Additionally, we present the effects of the temperature and accumulation rate change separately on both the diffusion length and the close-off depth. In Figure 12, the solid lines show the effect of temperature in increasing the diffusion length and shallowing the close-off depth as the accumulation is kept constant and the temperature increases. Similarly, the dash lines represent the experiments for which we isolate the impact of the accumulation rate change while the temperature is kept constant. It is apparent that the temperature change of 15 K has a greater impact on the value of the diffusion length compared to that of the doubling of the accumulation rate. We also observe that when the accumulation is doubled while the temperature is kept constant, the differences between the four models are far greater for the close-off values whereas the diffusion length results are comparable for the four model implementations.

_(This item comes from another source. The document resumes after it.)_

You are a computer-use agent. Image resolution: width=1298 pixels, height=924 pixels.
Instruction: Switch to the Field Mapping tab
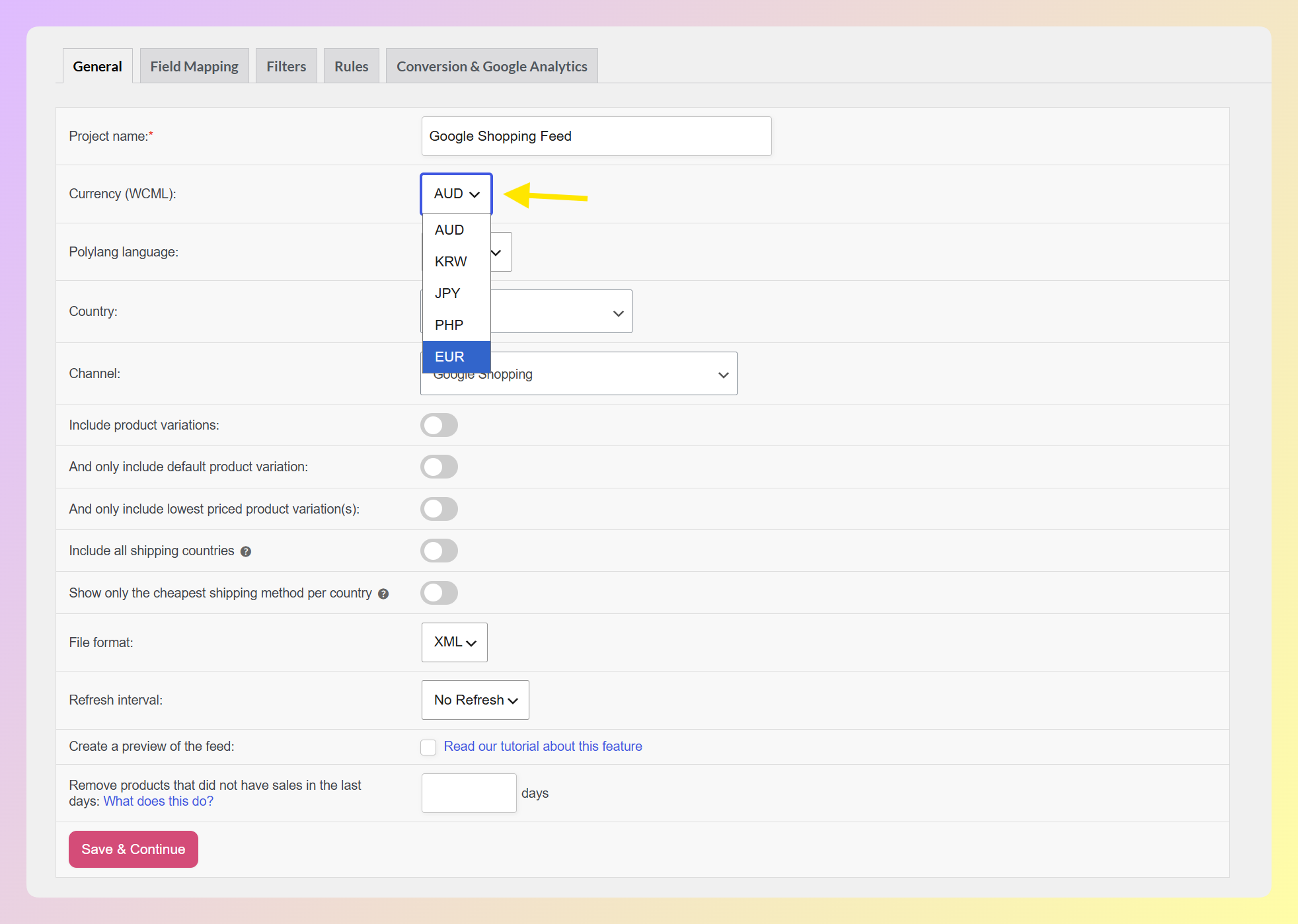coord(194,66)
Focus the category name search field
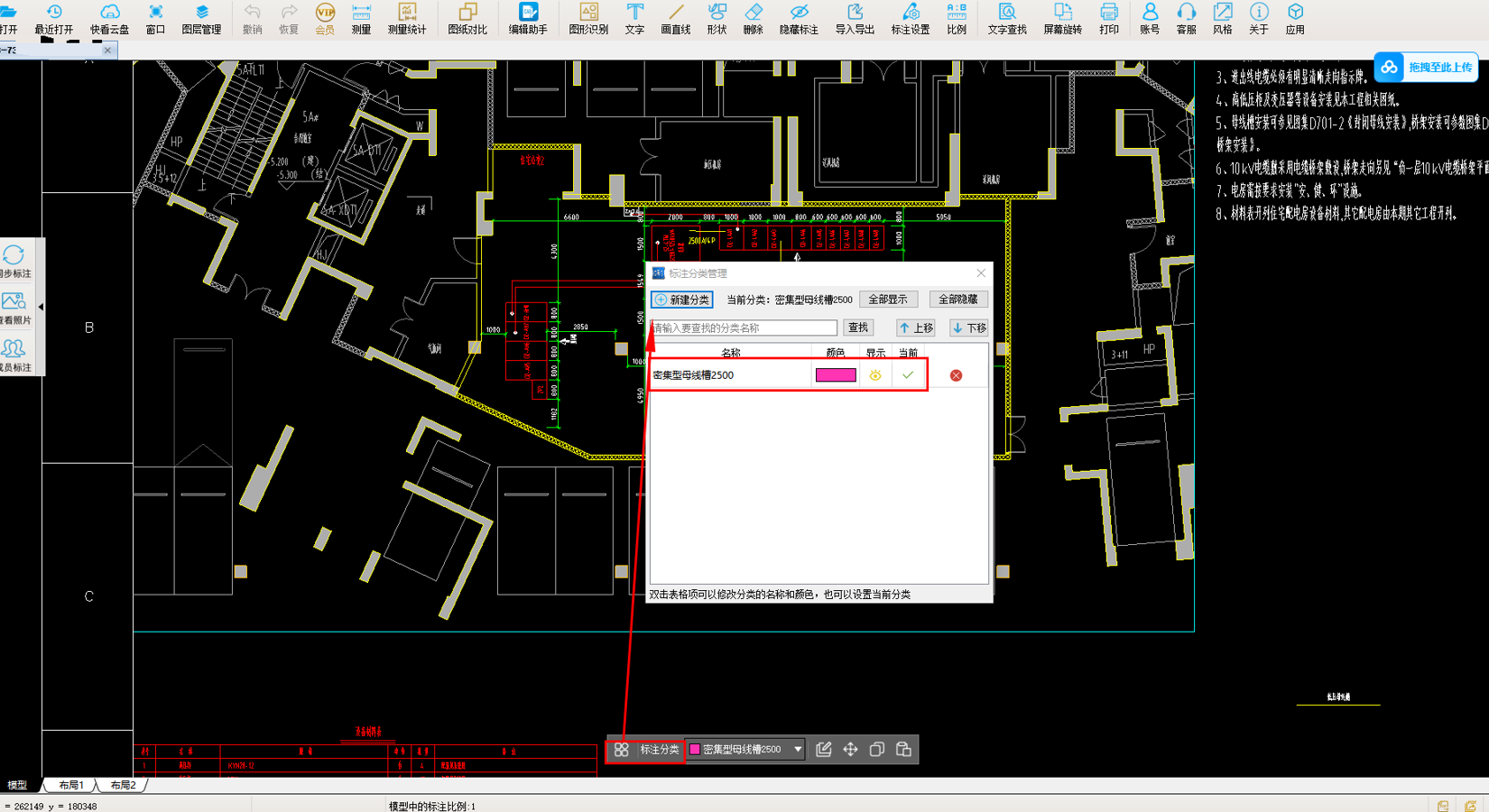Viewport: 1489px width, 812px height. click(744, 328)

Fig. 12. Individual effect of the temperature and the accumulation forcing on the diffusion length (a) and the close-off depth (b). Solid (dash) lines represent the experiments for which the accumulation (temperature) has been kept constant.

Warming pulse experiments

We investigate the models’ response to a warming pulse with a forcing that consists of an initial steady-state period, followed by a rapid warming and cooling phase. The pulse lasts 2000 years, has a temperature magnitude of 10 K (223.15 − 233.15 K) and an accumulation magnitude of $0.05 \, {\rm m\, a}^{-1}$ ice eq. $\lpar 0.05 - 0.1 \, {\rm m\, a}^{-1}\rpar$. In order to assess the evolution of σ′18 under various warming and cooling rates, we introduce a characteristic time ψ that controls the rate of change for the temperature and accumulation forcing signals at the onset and end of the pulse. The forcing signal can be described as (Eqns 33 and 34):

(33)$$\eqalign{T_{{\rm forcing}} & = 233.15 \,\,\,\,\,-1000 \lt t_{{\rm model}} \le 0\cr T_{{\rm forcing}} & = 233.15 + 10 \left( 1 - \exp \left( - {t_{{\rm model}} - t_{on}\over \psi} \right) \right) \cr &\,\,\,\,\,0 \lt t_{{\rm model}} \le 2000\cr T_{{\rm forcing}} & = 233.15 + T_{{\rm off}} \exp \left( - {t_{{\rm model}} - t_{{\rm off}}\over \psi} \right) \cr &\,\,\,\,\,2000 \lt t_{{\rm model}} \le {10\, 000}}$$

and

(34)$$\eqalign{A_{{\rm forcing}}& = 0.05 \,\,\,\,\,-1000 \lt t_{{\rm model}} \le 0\cr A_{{\rm forcing}}& = 0.05 + 0.05 \left( 1 - \exp \left( - {t_{{\rm model}} - t_{on}\over \psi} \right) \right) \cr &\,\,\,\,\,0 \lt t_{{\rm model}} \le 2000\cr A_{{\rm forcing}} & = 0.05 + A_{{\rm off}} \exp \left( - {t_{{\rm model}} - t_{{\rm off}}\over \psi} \right)\cr & \,\,\,\,\,2000 \lt t_{{\rm model}} \le {10\, 000}}$$

We implement five forcing scenarios with ψ = 50, 75, 100, 200, 300, years. For all scenarios, $t_{{\rm on}} = 0 \, {\rm year}$, $t_{{\rm off}} = 2000 \, {\rm years}$, and T off and A off are determined by the value of T forcing and A forcing at $t_{{\rm model}} = 2000 \, {\rm years}$. The spin-up run is 4000 years long (−5000 < t model < −1000, not shown in Figure 13) and the thickness of the firn column under consideration is 200 m. We use a time step of 1 year, ρ0 = 350 kg m−3 and P = 0.7 Atm. We present the results of the warming pulse experiment in Figures 13a–d, and in the animation HLdynamic_RC_tau_100.mp4 in the SOM. Based on the outcome of the simulations, the following observations can be made.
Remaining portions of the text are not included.